RECORDS SHOWN below:

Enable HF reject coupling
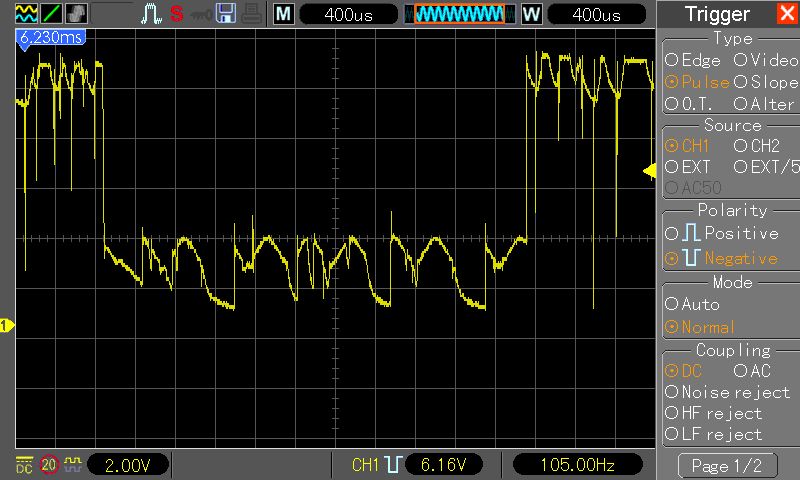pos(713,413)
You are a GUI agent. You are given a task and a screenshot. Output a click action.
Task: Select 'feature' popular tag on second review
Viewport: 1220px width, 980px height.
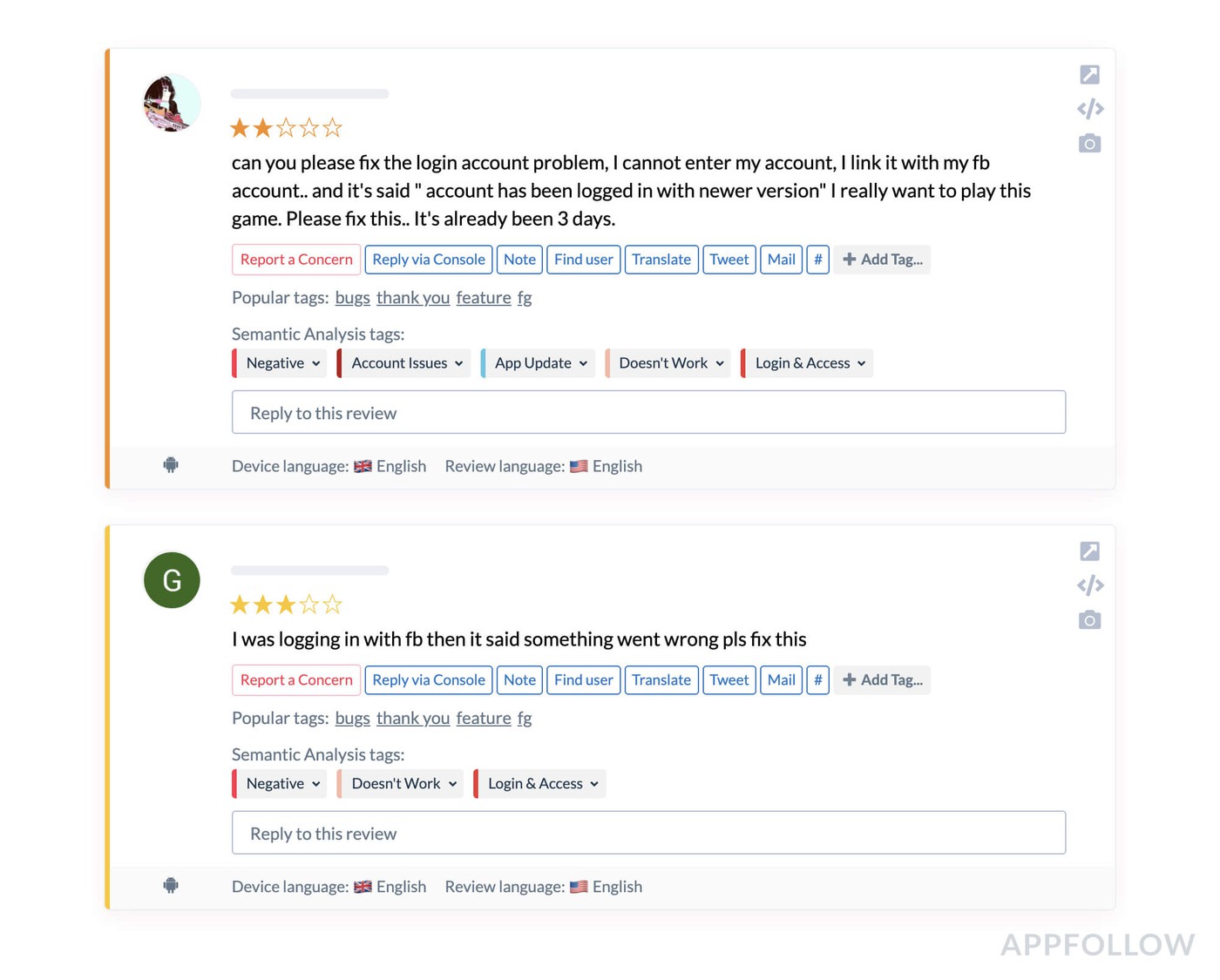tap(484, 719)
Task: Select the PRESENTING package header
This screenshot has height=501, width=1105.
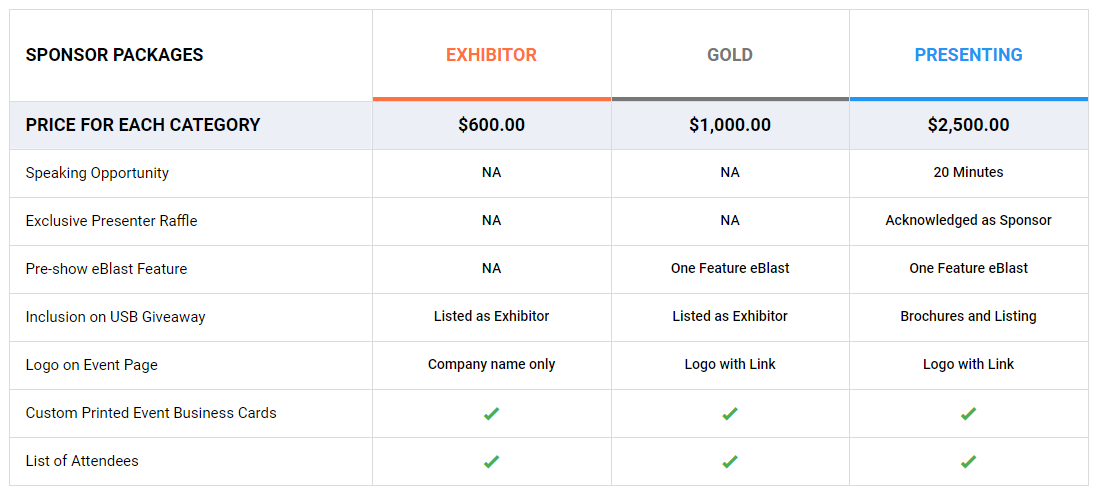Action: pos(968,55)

End of RECORDS SHOWN.

▶ TRY IT
Output nothing except an exact copy of the records above, with the images left out.

▶ YOUR RESPONSE
Enable HF reject coupling
pos(713,413)
You are a GUI agent. You are given a task and a screenshot. Output a click action.
Task: Select 'feature' popular tag on second review
Viewport: 1220px width, 980px height.
tap(484, 719)
Task: Select the PRESENTING package header
This screenshot has height=501, width=1105.
Action: pos(968,55)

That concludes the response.